Playing with instability in the code allowed us to see more than we could have expected, giving way to possibilities that we perhaps wouldn’t have thought of executing before. Also, it drew us away from intention and towards discovery instead.

‘We have also seen several times that creative behavior from a program was reported when something went wrong - a misconception by the programmer, a syntax error that fortuitously produced a viable program, etc. …The crux of this view is that their behavior surprises their creator, and there does seem to be some link between surprising behavior and creativity.’ (Partridge and Rowe, 1994, 151)

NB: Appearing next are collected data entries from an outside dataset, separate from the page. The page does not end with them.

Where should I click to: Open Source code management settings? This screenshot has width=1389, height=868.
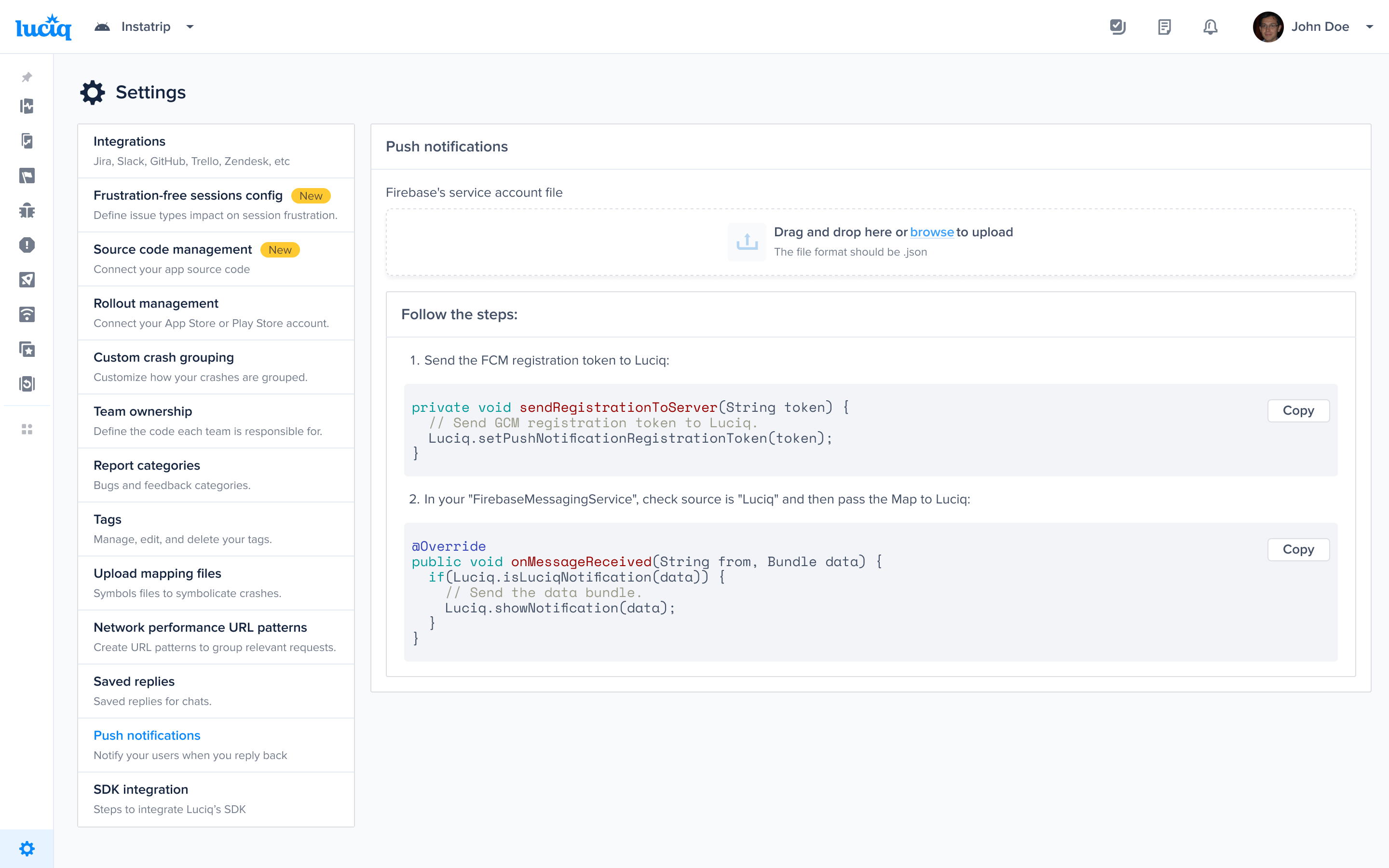[216, 259]
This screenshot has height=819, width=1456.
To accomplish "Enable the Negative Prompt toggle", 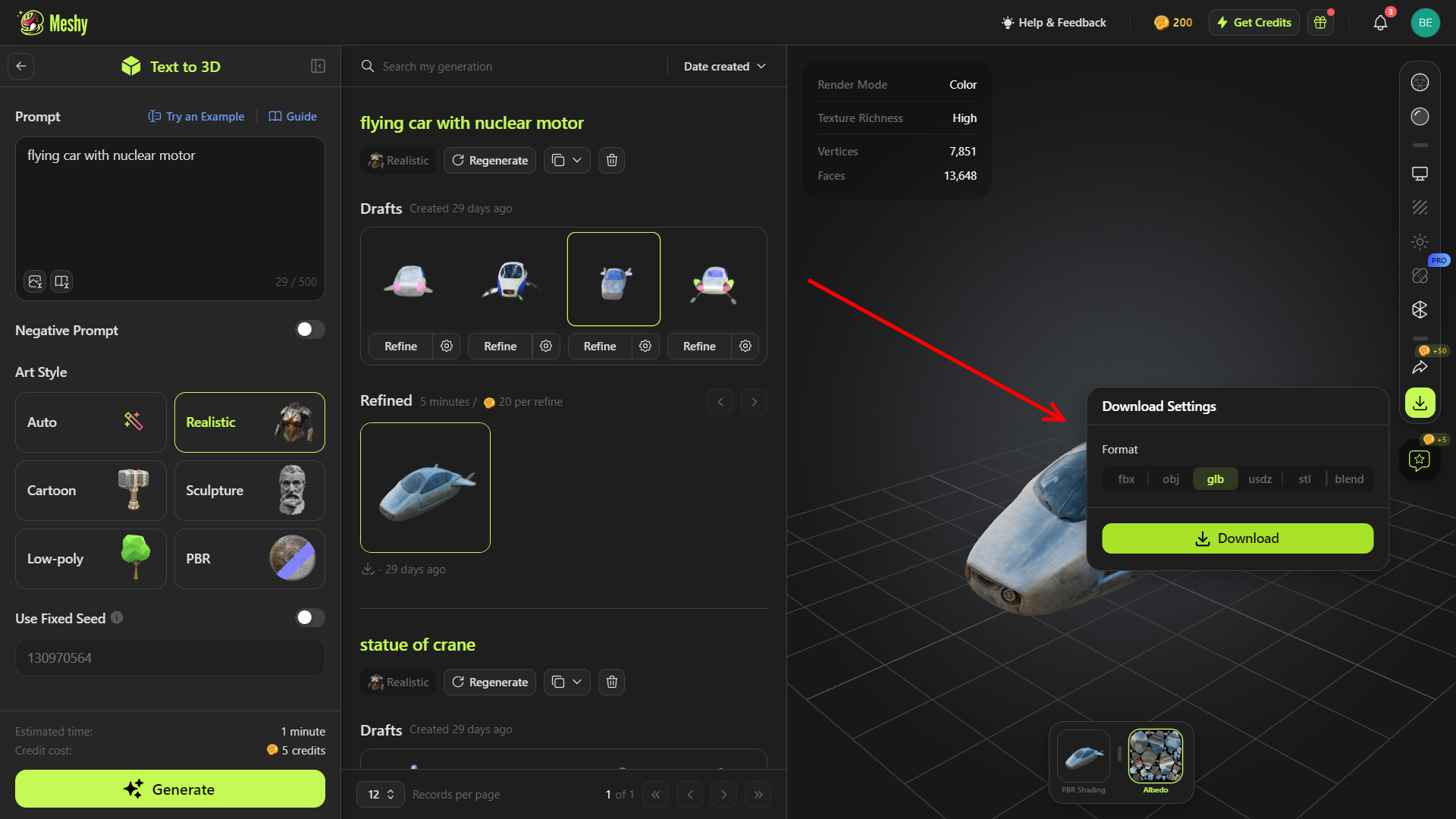I will (309, 329).
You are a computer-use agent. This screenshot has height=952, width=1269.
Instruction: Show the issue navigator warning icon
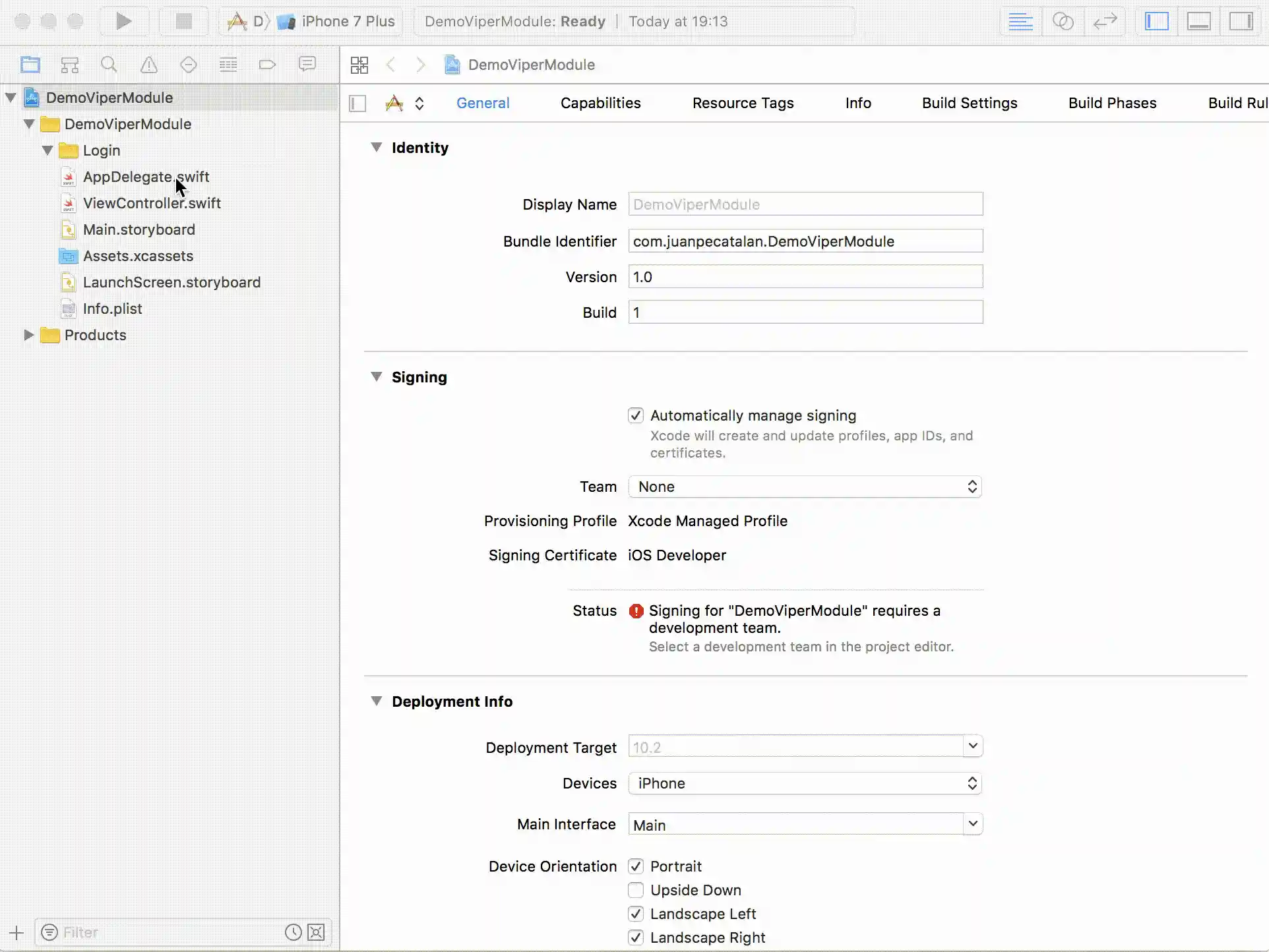click(x=149, y=65)
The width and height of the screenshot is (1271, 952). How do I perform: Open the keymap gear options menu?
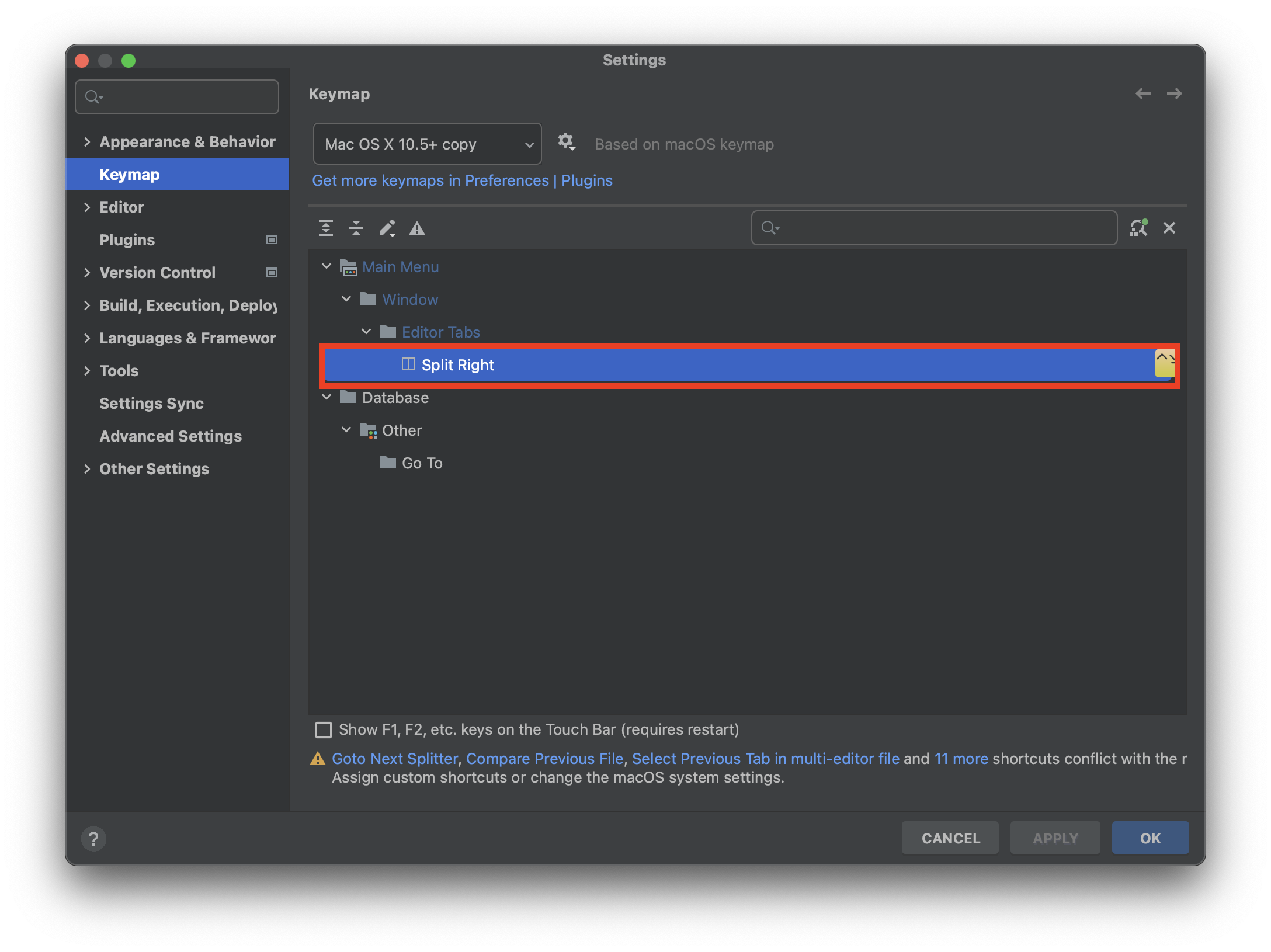[566, 142]
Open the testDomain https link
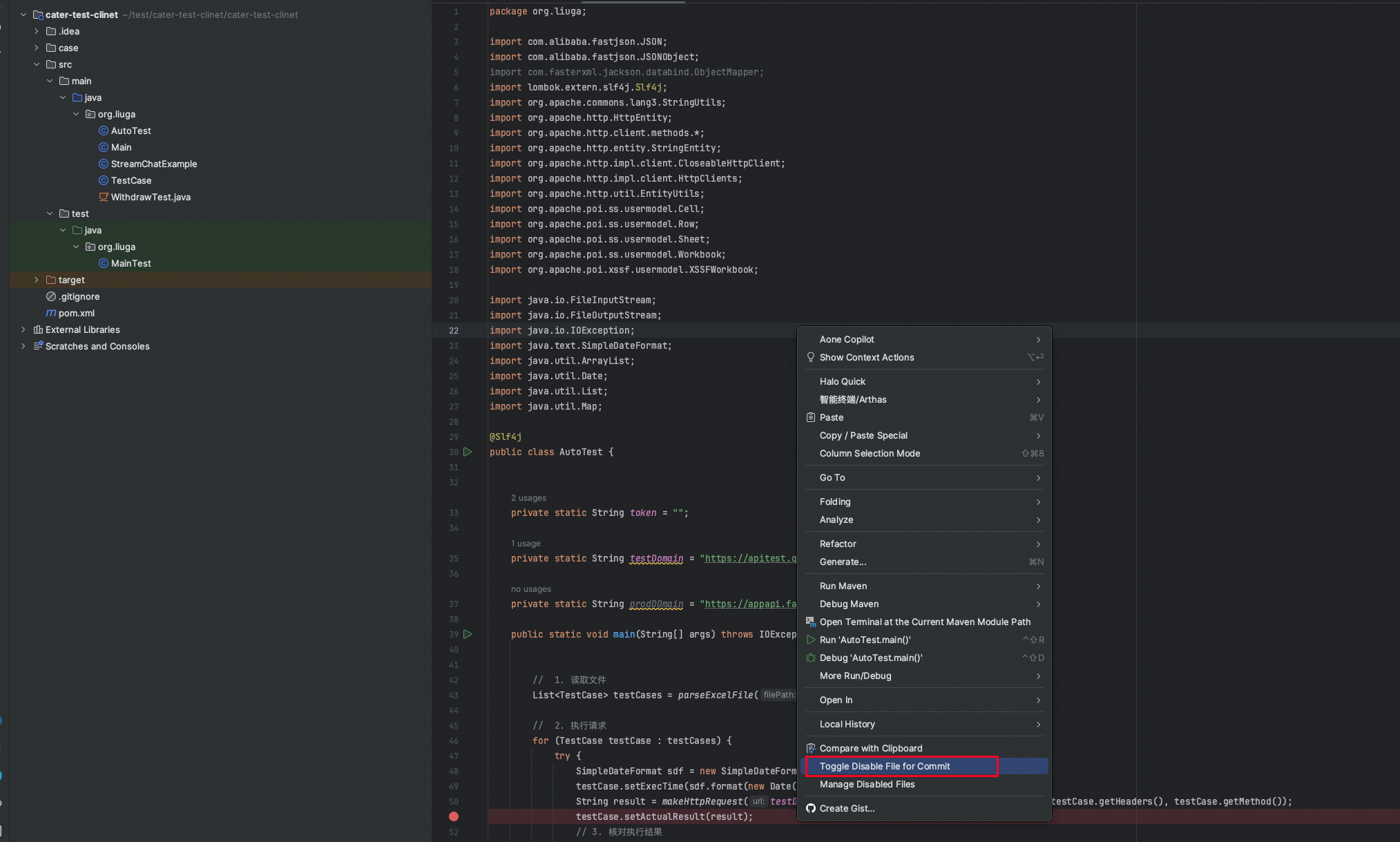 click(x=749, y=558)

Rather than seeing it as a ‘mistake’, an error in the system comes with the field of possibility that following Deleuze’s philosophy of the virtual as conditions from which the experience emerges, Tim Barker describes as a potential:

“The error is potential in a sense that it is not pre-formed or pre-programmed by the artist. It can only be described as potential, which is inherent in the machine… It is only by allowing the capacity for potential errors, by moving away from the territory of the preconceived aesthetics of errorless machines, that we may provide the opportunity to think the unthought, to allow digital technologies to become-other.” (Nunes, 2011, 52)
Just as during the Cage’s 4’33’’ (1952) composition and in Rauschenberg’s White Painting (1951), the empty, void or the ‘unexpected’ is to be filled by the audience’s intervention, the system is expected to fill the instability potential with an outcome it executes out of the human eye or intervention.

Control – Surrender Axis

We can also look at this process from the perspective of the role of the artist, where Brian Eno (Edge, 2011) talks about creation process moving away from that of an architect knowing exactly what the final product will look like to approaching it as a gardener. After initially setting up the system, we let go of part of the control, relying on the dynamics of the system to finish the work. The actual computer is given part of the creation of the artwork.
Surrender, in Eno’s words, is what we go to galleries and church for - to be taken away. This, as an artistic practice, means incorporating this field of ‘impossibility’ that opens new dimensions for research and creation.
In our example, after planting our ‘seeds’ we had no access to the process. Once the ‘build ’was done, the outcomes were surprising and much different from the ‘stable’ example. What is truly impressive is there was nothing a program ‘looked at’ or was being previously fed with. It got the simple code and all of a sudden we were in the area of computer agreeing to something it is ‘almost impossible’ to do. So we basically surrendered our intentions to the machine and waited for the outcome. And the system delivered an array of aesthetical outputs.

Conclusion

Given the meaning of the word ‘to err’: ‘to wander’ off the beaten path, the machine actually has shown a significant amount of flexibility, basically adjusting the impossible to become possible and displayed. Going back to the modern social objective of the perfect predictable order (without the threshold of flexibility the perfect order simply crashes) we can conclude that the research into the (im)possibility has a larger field of implications then purely aesthetic and software ones. 
Due to the negative nature in which the ‘error’ is assumed to be in the computer system as well as in our cultural and political framework, highlighting the instability, ‘mistake’, process of surrender and the computational system’s sensitivity seems to be a bright torch to lit as a contribution to keeping things real in the current AI and Singularity one-truth overhype.

References

Nunes, M. editor, (2011)  Error: Glitch, Noise, and Jam in New Media Cultures. New York London: Continuum Books.

Ito, J. (2018), Resisting Reduction: A Manifesto (Designing our Complex Future with Machines). [online] Available from https://jods.mitpress.mit.edu/pub/resisting-reduction [Accessed December 2018].

Partridge, D. and Rowe, J. (1994) Computers and Creativity. Oxford, England: Intellect.

Perevalov, D. (2013) Mastering OpenFrameworks: Creative Coding Demystified. Packt Publishing.